This week saw the special one return to the scene of his greatest triumphs and further underlined why football has an infinite capacity not to reinvent itself but to endlessly recycle and regurgitate the same plot lines and twists as a daytime soap opera.
This week alone, Mourinho’s return as the spurned lover triumphant was straight out of Eastenders – the depressing East London soap memorably described by a friend’s late father as “a bunch of horrible gits living out their miserable lives in the gutter” – but enough about Ashley Cole. Mourinho is football and Chelsea’s equivalent of Dirty Den – the aging Lothario who left, presumed dead and then returns, swarthier, suntanned and more in love – with himself – than ever. Not only this, but he turns up with a younger, fitter, Italian on his arm that underlines to the blues faithfully that it was Jose/den that they loved all along and suave, nice Carlo is a rebound, as was Gene Hackman (Scolari) and Herbert Lom (Grant) before him.
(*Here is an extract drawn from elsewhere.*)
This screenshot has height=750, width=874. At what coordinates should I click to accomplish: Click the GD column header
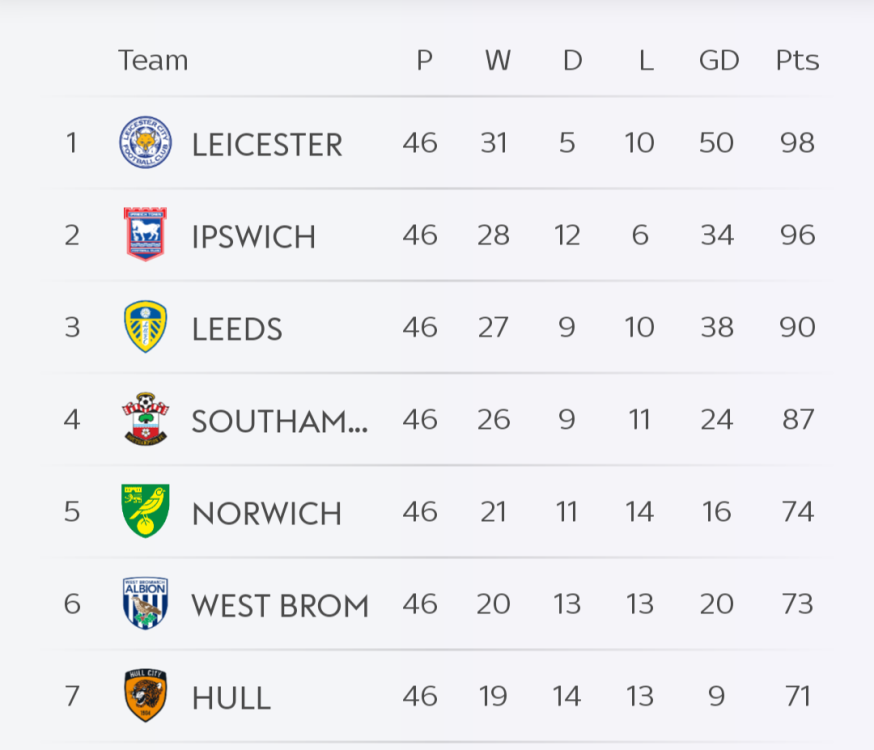point(718,61)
In the north, Coronation Street, the everyday tale of working class folk reigns supreme – and so it is that Liverpool, the declining dynasty of the street finds itself making the best of its reduced circumstances in the Europa League, telling itself that things will turn up again soon, just as its daughter’s new boyfriend, played by Acquilani, is planning treachery against the family head. At the other end of the East Lancs Road, the Manchester brothers, once friends, now sworn enemies, battle for entry into the private members club. The older brother, It’d, is already in but is worried about younger Cirrhosis, who just won the lottery and is in danger of being led astray by his new fair-weather friends – Adebayor, Toure and Santa Cruz, who are bleeding him dry for little reward.
Over in the north east, the feuding neighbors continues, as the well to do magpies reel from the revelations from their small-time rivals, Boro, that they are not the trophy winning Lotharios they put about to all and sundry but are actually trophy virgins.
What this tells us it that football is cyclical; there are no new stories, just new ways of telling them and new, younger, sexier protagonists for them to happen too.
So if your team is letting you down and the players resolutely acting like total jacklegs, don’t bother getting mad, just wander down to public, get world football magazine and read up on when you’re going to be successful again.